There are four different types of audit levels:

  • None – Don’t log this event
  • Metadata – Log request metadata
  • Request – Log event metadata and the request
  • RequestResponse – Log event metadata, the request and the response

In addition to specifying audit levels, teams can also control where the audited events are being logged. As the log backend authors events to the cluster’s local filesystem, the webhook backend sends audit events to an external logging system.

Scaling Zero-Trust Architecture

While the different methods and practices described above provide the ability to create a zero-trust environment, configuring and aligning these individual elements properly becomes a more significant challenge when a Kubernetes footprint expands beyond a few clusters. Things get especially complicated when multiple workloads and Kubernetes distributions are involved. This challenge is not new, but is shared by many companies today.

For example, let’s consider a scenario where a company is managing 100 Kubernetes clusters — ranging from development to QA to staging to prod — and the clusters are required to be geographically close to its global customer base for applications to work with real-time streams of video and audio data.
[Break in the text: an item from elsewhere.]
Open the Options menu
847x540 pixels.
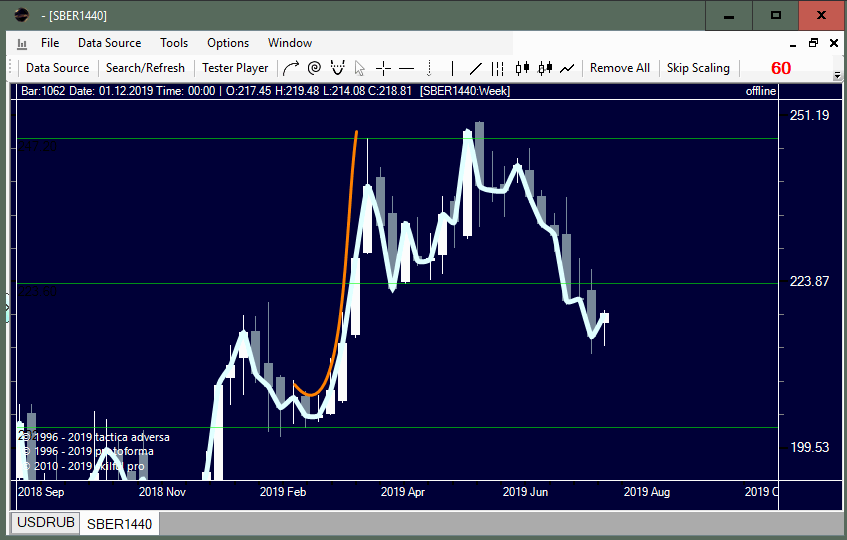pyautogui.click(x=228, y=43)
There are three problems this company could encounter with regard to ensuring secure user access to Kubernetes clusters:

  1. Assuming this company has a few hundred developers and a few dozen IT operations personnel, the painstaking task of manually adding and removing users from each cluster can create more problems than it solves.
  2. If, or more likely when, an incident occurs, the time it takes to remediate is critical. If access methods take those who troubleshoot the problem several minutes just to get logged into an affected cluster, problems could multiply.
  3. With log data spread across 100 clusters, the ability to have a holistic view of auditing and compliance reporting might be impossible.

Considerations for the Platform Team

One of the many goals of an enterprise’s platform team is to help enable a globally distributed IT team that manages user access across all its clusters from a central location. The intention is to secure and govern access to a Kubernetes infrastructure effectively while making audit logging and compliance reporting much simpler.

A platform team should consider implementing zero trust for Kubernetes to ensure that the best practices described earlier are applied and enforced to secure an entire Kubernetes environment. By eliminating the need to manually apply best practices on every cluster, the IT organization can operate Kubernetes at scale with far less risk.

Here are three benefits for a platform team to consider when designing zero trust for Kubernetes:

  1. Make RBAC ultra-flexible: If a team member changes roles, access permissions should be updated automatically so that no single person ever has too much or too little access.
  2. Make accessibility fast and streamlined: Eliminate delayed access to any cluster by providing an authorized user seamless access via secure single sign-on.
  3. Credentials for just-in-time scenarios: Service accounts for authorized users should be created on remote clusters with “just-in-time” access and removed automatically after the user logs out, thereby eliminating the chance of out-of-date credentials.

As the number of Kubernetes clusters and containerized applications expands, an organization is increasingly exposed to security risks that are not evident when operating just one or two clusters. As a result, platform teams need to enable a central, enterprise-grade level of security and control for both clusters and applications across their entire Kubernetes infrastructure.